2017 年 53 巻 6 号 p. 1139-1143
【目的】Hirschsprung病類縁疾患には,重篤なイレウス症状を呈するものから頑固な便秘を臨床症状とするものまでその重症度は多彩である.なかでも広範囲型Hirschsprung病類縁疾患は予後不良で,小腸移植の適応となる疾患群であり,慢性的な腸閉塞症状を継続または反復する疾患である.病変部は全腸管に及んでいることが多く,明確な閉塞部位がないため,腸管減圧のための腸瘻をどこに造設するべきなのかは議論の的である.今回,当疾患において腸管減圧可能な腸瘻造設部位について後方視的検討を行なったので報告する.
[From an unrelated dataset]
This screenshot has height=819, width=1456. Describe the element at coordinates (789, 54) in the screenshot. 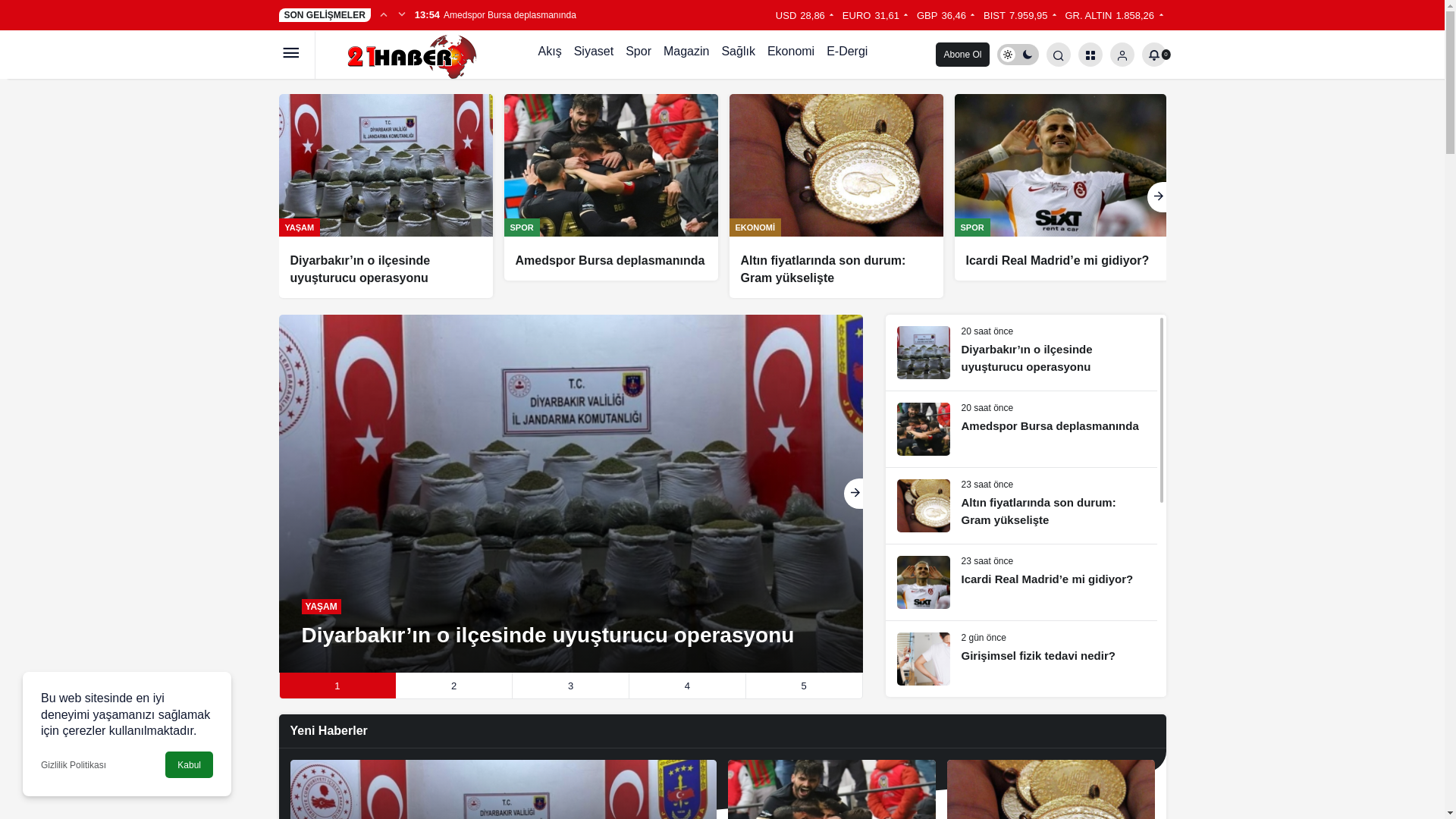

【方法】1980年以降,当科にて治療を行なった広範囲型Hirschsprung病類縁疾患11例を対象とした.内訳は慢性特発性偽性腸閉塞(chronic idiopathic intestinal pseudo-obstruction;CIIP)4例,腸管神経節細胞僅少症(isolated hypogaglionosis;HP)4例,巨大膀胱短小結腸腸管蠕動不全症(megacystis-microcolon-intestinal hypoperistalsis syndrome;MMIHS)3例であり,のべ22回の減圧手術を行なった.機能的腸管長・身長比(IH比)をパラメータとして,術後腸管減圧可能であった群と不十分であった群を比較検討した.
【結果】術後腸管減圧可能であった手術群と不十分であった手術群のIH比の中央値は,CIIP:1.63 vs 3.65,HP:0.8 vs 2.2,MMIHS:0.63 vs 2.78であり,ROC解析のカットオフ値はCIIP:2.75(p=0.11),HP:0.8(P=0.002),MMIHS:0.7(P=0.02)であった.
【結論】広範囲型Hirschsprung病類縁疾患は稀少疾患であり,統計学的根拠を示すことは難しいが,当研究にて腸瘻の位置としてHPでは十二指腸から身長×0.8 cmの上部空腸に,MMIHSは身長×0.7 cmの上部空腸に立てることが有効である可能性が示唆された.